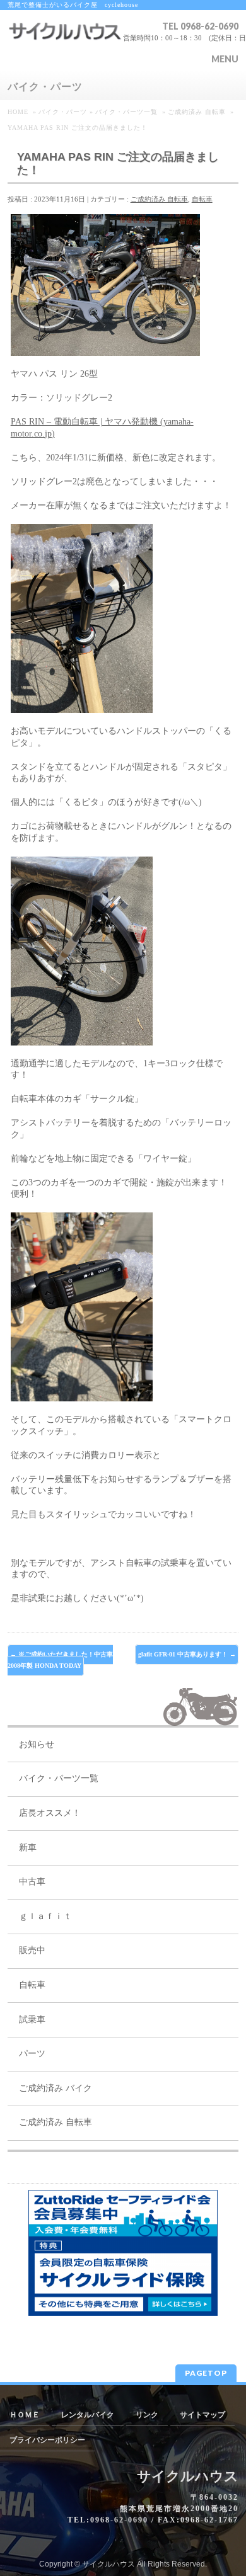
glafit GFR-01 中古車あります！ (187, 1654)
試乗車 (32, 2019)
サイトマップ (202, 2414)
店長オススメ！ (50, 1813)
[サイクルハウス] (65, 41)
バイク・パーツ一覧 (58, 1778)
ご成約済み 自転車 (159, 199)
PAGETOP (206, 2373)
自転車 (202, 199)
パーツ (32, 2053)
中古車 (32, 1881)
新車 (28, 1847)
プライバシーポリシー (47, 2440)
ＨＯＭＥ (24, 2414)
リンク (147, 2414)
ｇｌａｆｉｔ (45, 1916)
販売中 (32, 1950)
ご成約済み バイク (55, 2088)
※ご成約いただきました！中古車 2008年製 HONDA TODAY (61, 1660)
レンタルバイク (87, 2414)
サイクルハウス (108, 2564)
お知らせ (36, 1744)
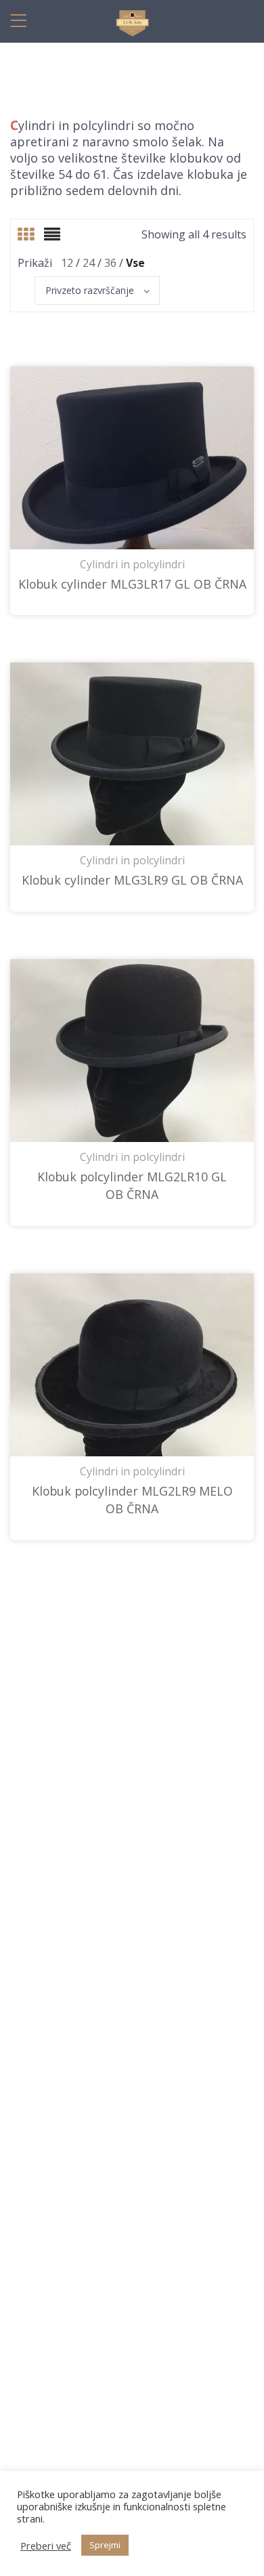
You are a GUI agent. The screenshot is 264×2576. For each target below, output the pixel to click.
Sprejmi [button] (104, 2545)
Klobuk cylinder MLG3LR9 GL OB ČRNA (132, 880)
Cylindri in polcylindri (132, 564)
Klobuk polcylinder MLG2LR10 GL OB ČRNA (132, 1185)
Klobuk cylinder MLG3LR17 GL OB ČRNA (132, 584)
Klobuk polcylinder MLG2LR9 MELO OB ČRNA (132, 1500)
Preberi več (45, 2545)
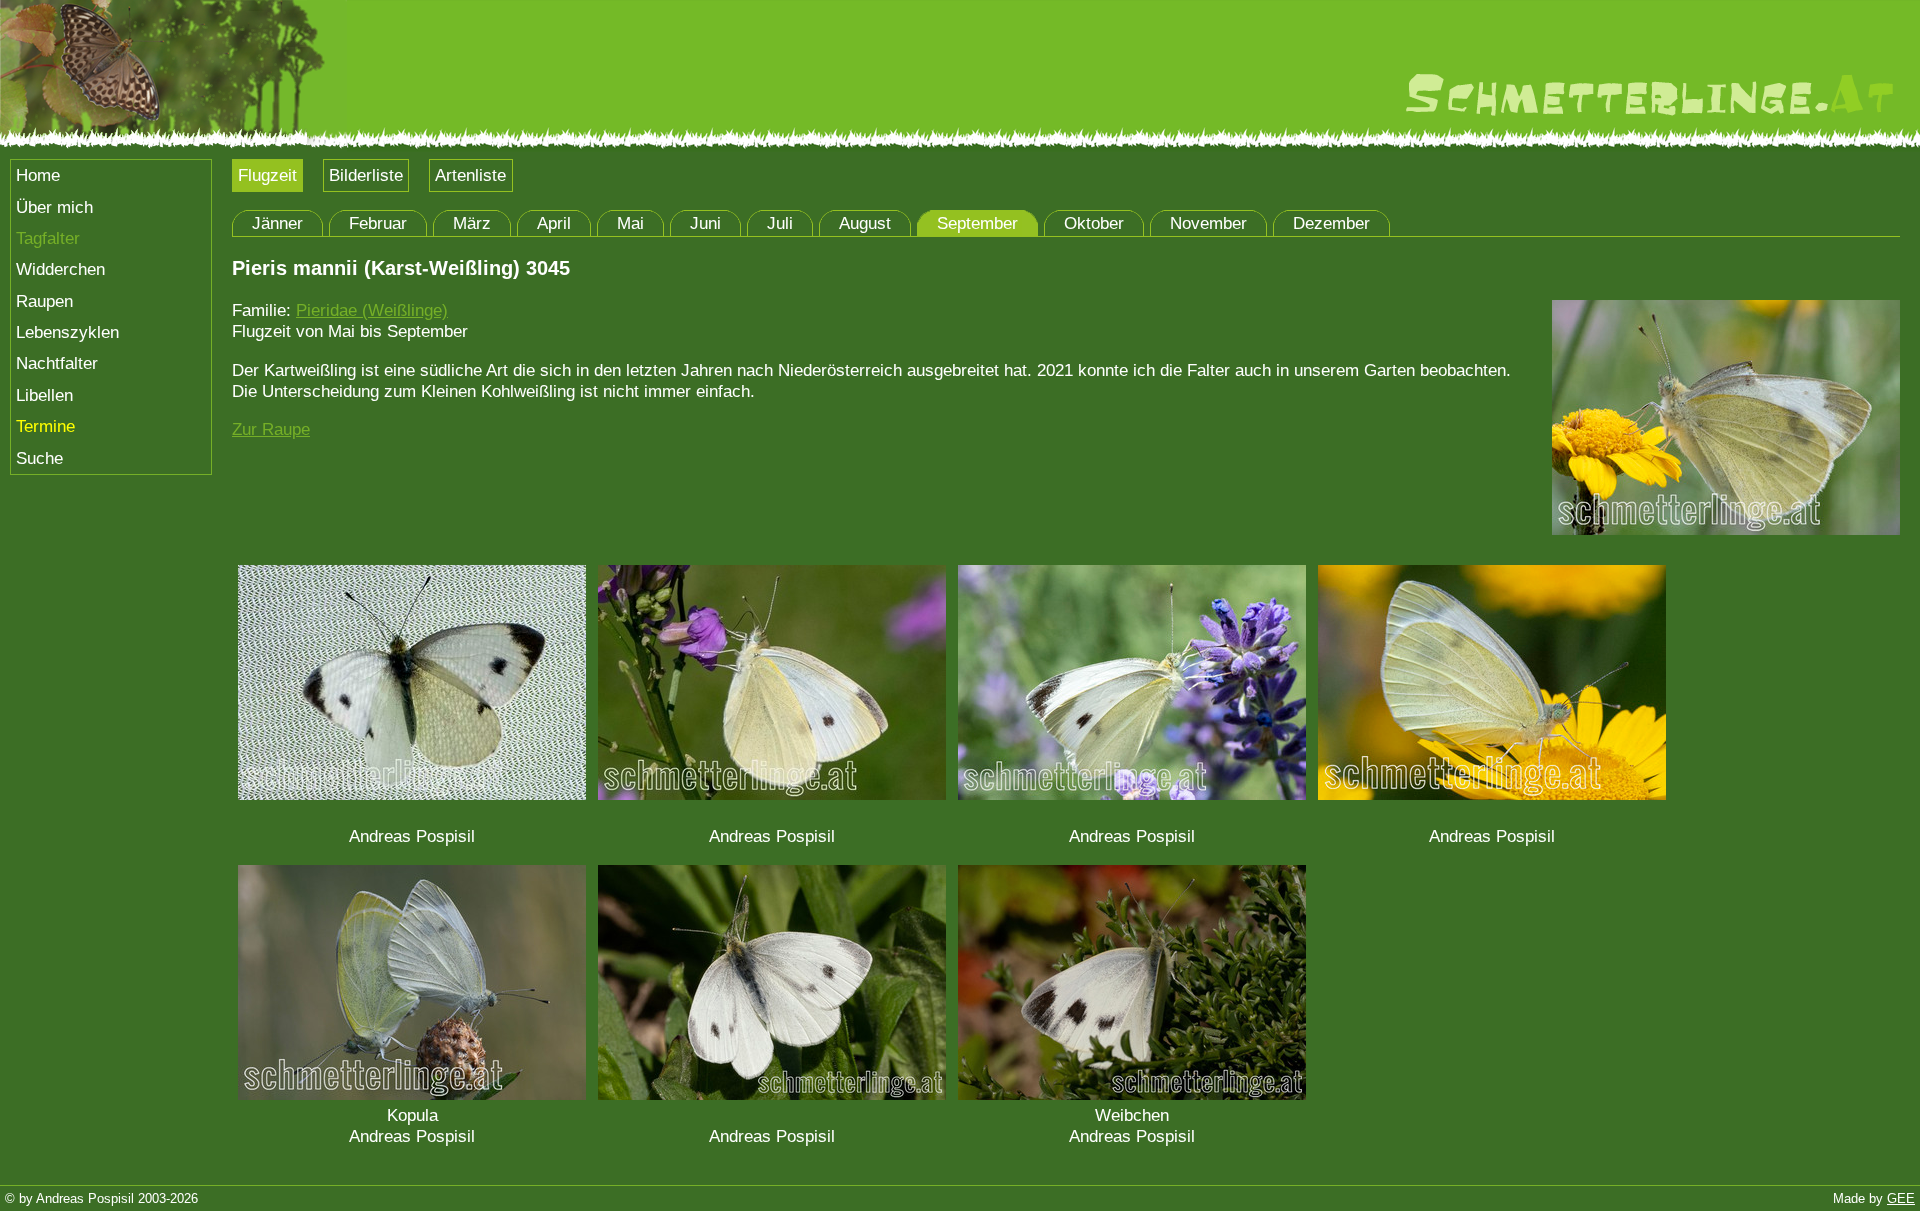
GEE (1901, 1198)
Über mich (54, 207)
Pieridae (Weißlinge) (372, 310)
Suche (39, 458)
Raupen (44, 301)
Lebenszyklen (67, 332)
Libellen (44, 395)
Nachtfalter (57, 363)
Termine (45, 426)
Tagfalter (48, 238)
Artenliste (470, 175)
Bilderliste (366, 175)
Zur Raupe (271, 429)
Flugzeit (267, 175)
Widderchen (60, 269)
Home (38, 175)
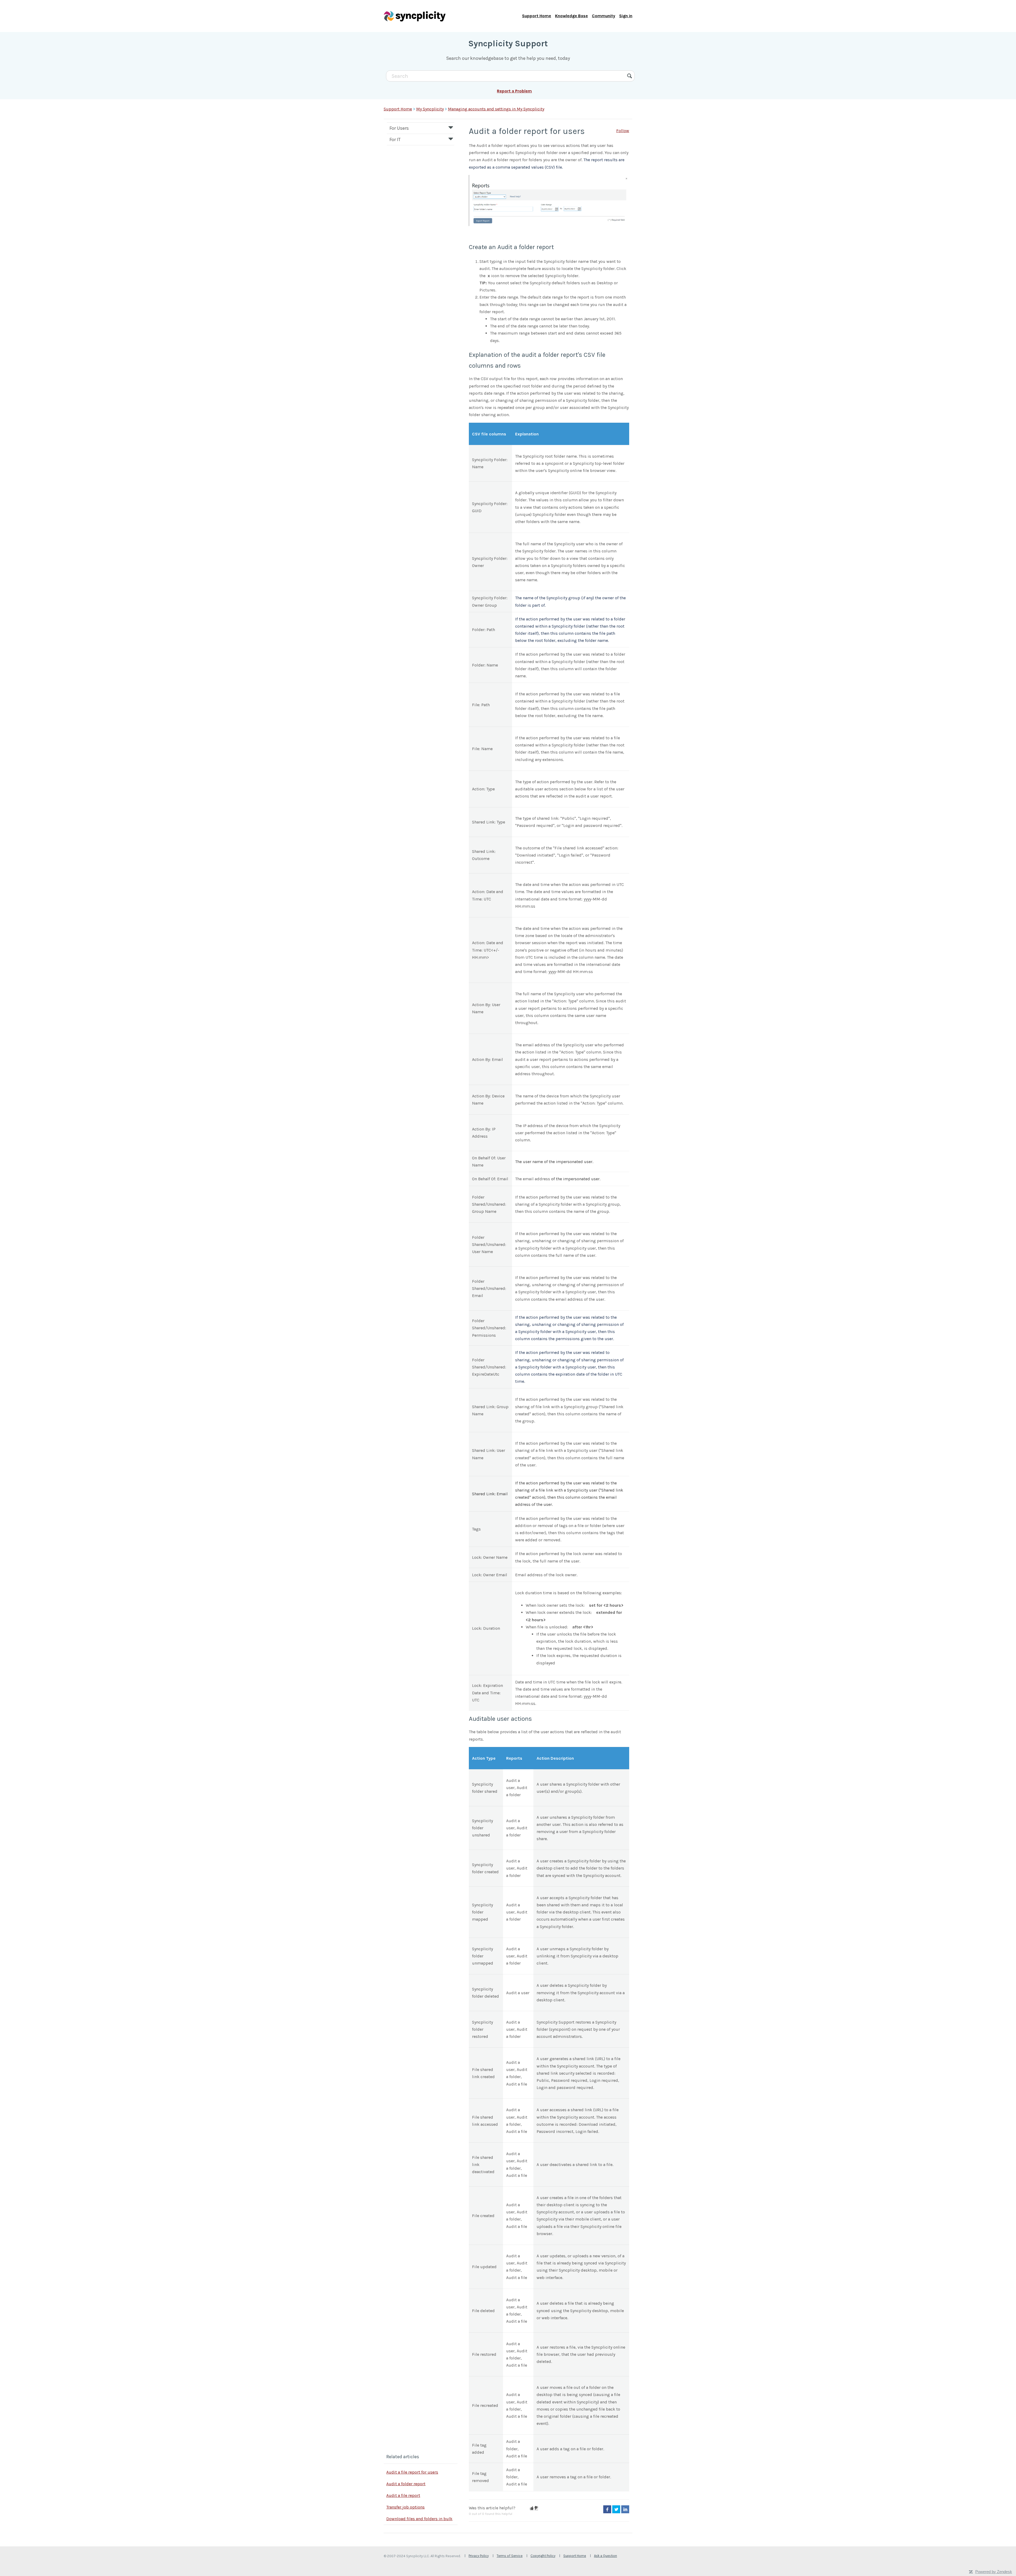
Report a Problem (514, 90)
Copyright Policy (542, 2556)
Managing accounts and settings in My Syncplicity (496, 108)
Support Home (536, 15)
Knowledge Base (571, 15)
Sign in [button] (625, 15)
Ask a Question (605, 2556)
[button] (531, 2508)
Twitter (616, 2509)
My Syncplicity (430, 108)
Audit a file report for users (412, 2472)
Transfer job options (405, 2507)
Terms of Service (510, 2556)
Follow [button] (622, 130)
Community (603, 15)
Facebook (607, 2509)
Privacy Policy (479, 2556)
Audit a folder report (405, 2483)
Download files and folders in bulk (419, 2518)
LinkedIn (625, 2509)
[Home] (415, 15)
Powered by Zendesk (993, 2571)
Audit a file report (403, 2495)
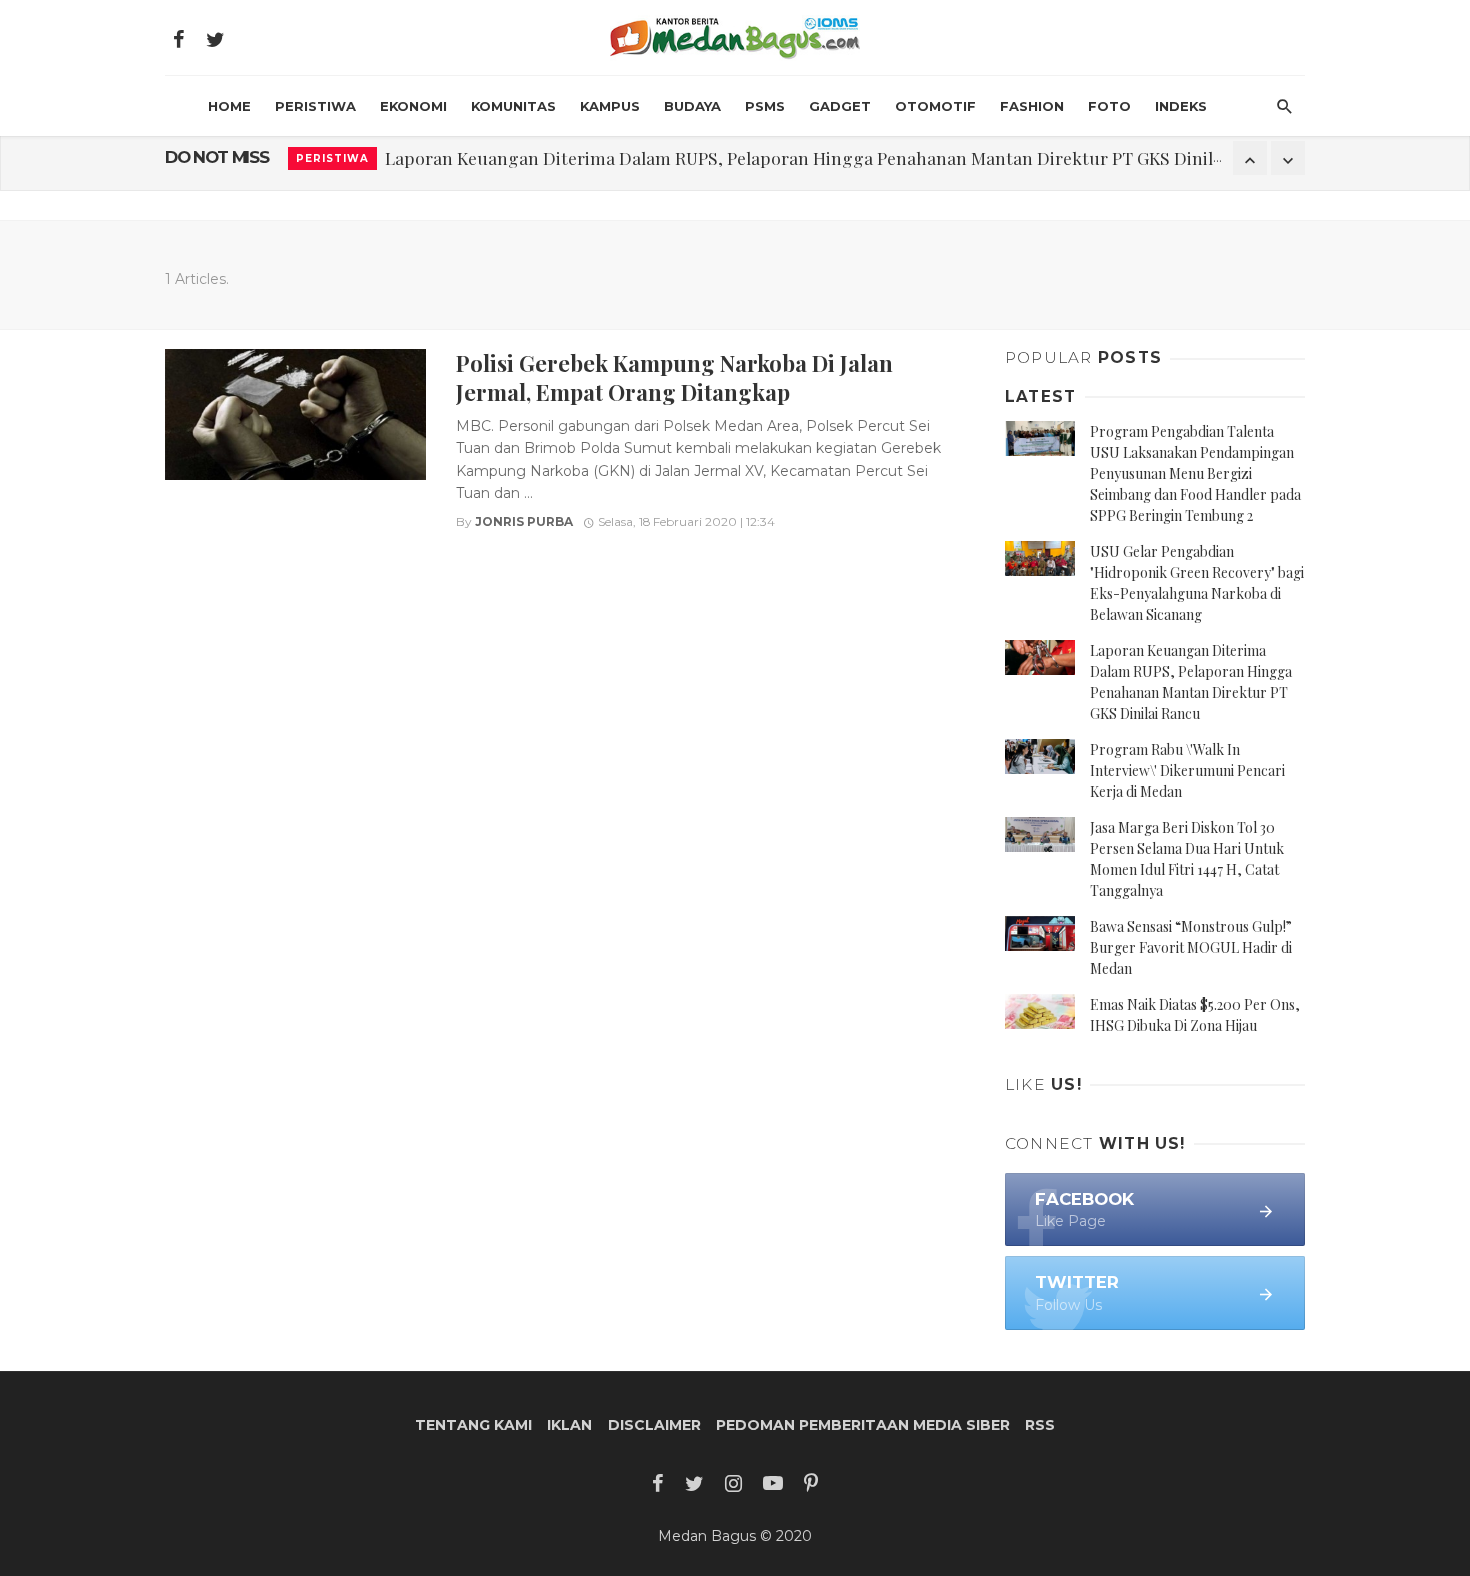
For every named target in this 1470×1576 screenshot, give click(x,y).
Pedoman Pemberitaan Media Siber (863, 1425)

THE TASK
Exclude the pictures and reproduce every entry exactly.

SOLUTION TO THE PROBLEM
glafit GFR-01 中古車あります！ (187, 1654)
試乗車 (32, 2019)
サイトマップ (202, 2414)
店長オススメ！ (50, 1813)
[サイクルハウス] (65, 41)
バイク・パーツ一覧 (58, 1778)
ご成約済み 自転車 (159, 199)
PAGETOP (206, 2373)
自転車 (202, 199)
パーツ (32, 2053)
中古車 (32, 1881)
新車 (28, 1847)
プライバシーポリシー (47, 2440)
ＨＯＭＥ (24, 2414)
リンク (147, 2414)
ｇｌａｆｉｔ (45, 1916)
販売中 (32, 1950)
ご成約済み バイク (55, 2088)
※ご成約いただきました！中古車 2008年製 HONDA TODAY (61, 1660)
レンタルバイク (87, 2414)
サイクルハウス (108, 2564)
お知らせ (36, 1744)
You are a GUI agent. The screenshot is 264×2576. For each target below, output the pixel to click.
Sprejmi [button] (104, 2545)
Klobuk cylinder MLG3LR9 GL OB ČRNA (132, 880)
Cylindri in polcylindri (132, 564)
Klobuk polcylinder MLG2LR10 GL OB ČRNA (132, 1185)
Klobuk cylinder MLG3LR17 GL OB ČRNA (132, 584)
Klobuk polcylinder MLG2LR9 MELO OB ČRNA (132, 1500)
Preberi več (45, 2545)
GEE (1901, 1198)
Über mich (54, 207)
Pieridae (Weißlinge) (372, 310)
Suche (39, 458)
Raupen (44, 301)
Lebenszyklen (67, 332)
Libellen (44, 395)
Nachtfalter (57, 363)
Termine (45, 426)
Tagfalter (48, 238)
Artenliste (470, 175)
Bilderliste (366, 175)
Zur Raupe (271, 429)
Flugzeit (267, 175)
Widderchen (60, 269)
Home (38, 175)
Report a Problem (514, 90)
Copyright Policy (542, 2556)
Managing accounts and settings in My Syncplicity (496, 108)
Support Home (536, 15)
Knowledge Base (571, 15)
Sign in [button] (625, 15)
Ask a Question (605, 2556)
[button] (531, 2508)
Twitter (616, 2509)
My Syncplicity (430, 108)
Audit a file report for users (412, 2472)
Transfer job options (405, 2507)
Terms of Service (510, 2556)
Follow [button] (622, 130)
Community (603, 15)
Facebook (607, 2509)
Privacy Policy (479, 2556)
Audit a folder report (405, 2483)
Download files and folders in bulk (419, 2518)
LinkedIn (625, 2509)
[Home] (415, 15)
Powered by Zendesk (993, 2571)
Audit a file report (403, 2495)
For every named target in this 1470×1576 screenshot, give click(x,y).
Pedoman Pemberitaan Media Siber (863, 1425)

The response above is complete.